Through these means, and the more than $7 trillion in further proposed federal spending cuts over 10 years in Congressional Republican Budget Committee proposals, not to mention the trillions more in proposed federal spending cuts from the Heritage Foundation and the Cato Institute, the federal budget can be balanced entirely within two presidential terms. That is even with the necessary federal spending to modernize our nation’s badly lagging armed forces, which Cruz also spoke up for at Tuesday night’s debate.

Reagan built a 600-ship Navy, which dominated all of the seven seas, the first time in world history any one nation has achieved such global naval dominance. That U.S. Navy dominance kept open and protected all of the world’s shipping lanes, which promoted American and global prosperity. But today we have less than half as many ships, 273, the smallest U.S. Navy since before World War I! Retired admirals say that is far short of what America needs to satisfy its national defense needs.

America is on course for the smallest Air Force since before World War I as well, only about half of what retired generals say is needed to meet national defense commitments. America is also building down to the smallest Army since before World War II, only about half of what would be required to support our national defense.

Under President Obama’s outdated, totally unnecessary, 2010 nuclear arms treaty with Russia, America is actually tearing down nuclear missiles and warheads to the lowest levels since the early 1950s, when our nuclear deterrent was first being built up. But under the terms of that same treaty, Russia today is modernizing its nuclear program, and building and deploying still more, new, nuclear missiles. America’s missile defense program is also badly lagging, with no defenses at all for missiles coming from the south, and far short of necessary defenses for the East Coast.
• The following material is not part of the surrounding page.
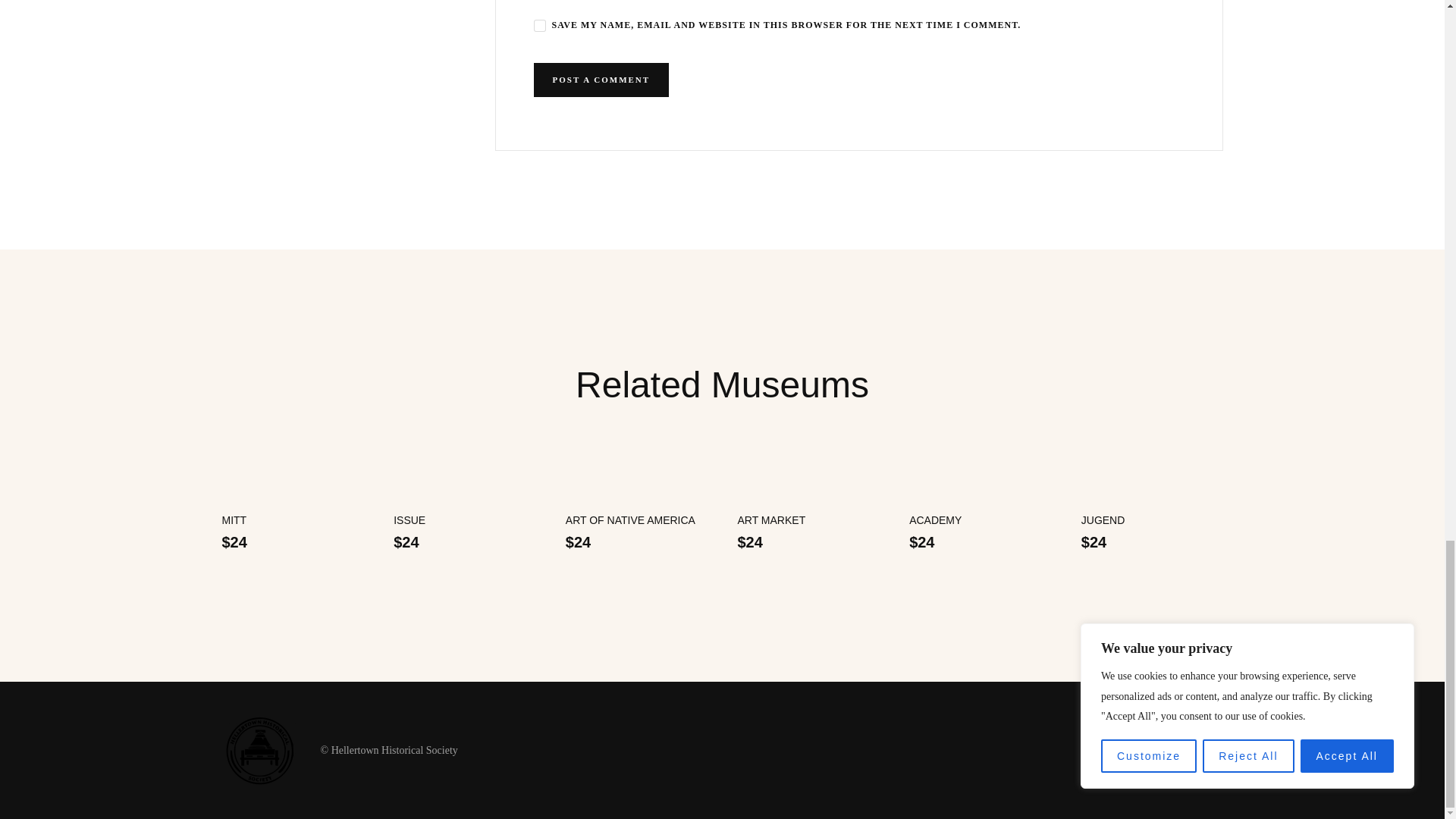
Post a Comment (601, 80)
yes (540, 25)
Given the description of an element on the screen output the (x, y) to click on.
A trillion dollars over 10 years to fully remodernize U.S. military forces would be a bargain, buying America Reagan’s Peace through Strength. That would further boost the economy, rebuilding manufacturing to the benefit of blue collar workers in particular. For just a couple of billion, we could harden our energy grid against a possible EMP attack, which could shut down all of American electricity indefinitely with just a couple of nuclear missiles exploded miles above the American land mass. That alone could save the lives of most of the American people alive today.